The patents provide intellectual-property protection for technology that Quantum Materials has developed in low-cost, high-volume quantum-dot (QD) manufacturing. The patents also cover volume-production technology for heavy-metal-free (HMF) QDs and nanoparticles; increasing quantum yields for HMF QDs; hybrid organic QD solar-cell (QDSC) production; and a surface-modification process for increased efficiency of high-performance solar cells and printed electronics.
"Bayer is a research pioneer in the nanotech and QD fields and these early filings were awarded with broad claims," says Stephen Squires, Quantum Materials CEO and president. "It will be very difficult for competitors to produce materials in volume similar to ours without breaching our patents."
What the patents extend
The QD-related patents extend Quantum Materials' ability to synthesize numerous heavy-metal-free organic periodic-table groups, in addition to its own inorganic group II-VI composites. The company intends to incorporate each patent into its advanced production processes, including high-yield indium phosphide/zinc sulfide (InP/ZnS) nanocrystals, which the company says is a heavily researched QD in high demand in optoelectronics.

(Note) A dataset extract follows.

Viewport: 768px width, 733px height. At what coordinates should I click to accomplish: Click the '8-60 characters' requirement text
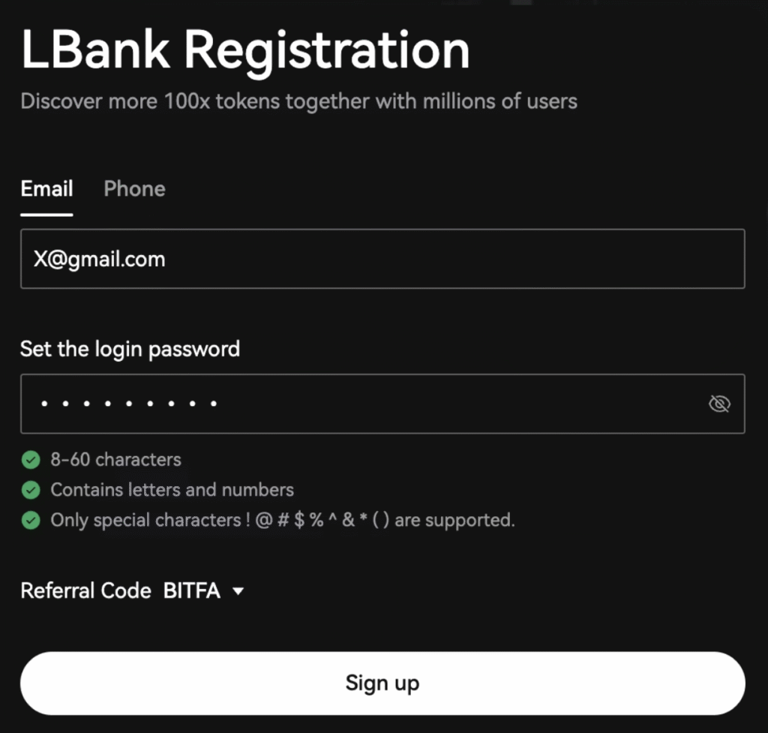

The solar-related patents describe the fundamental design of QD solar cells and processes for optimizing QDs for solar and other printed-electronics applications. The solar patents extend Quantum Material's licensed patent on printing organic LED (OLED) and QD solar cells and other printed electronic devices by gravure or high-speed roll-to-roll.
"Combining the solar patents with our automated volume QD production process opens the door for us to establish joint ventures for quantum-dot solar-cell (QDSC) pilot plants worldwide," says David Doderer, VP of research and development at Quantum Materials.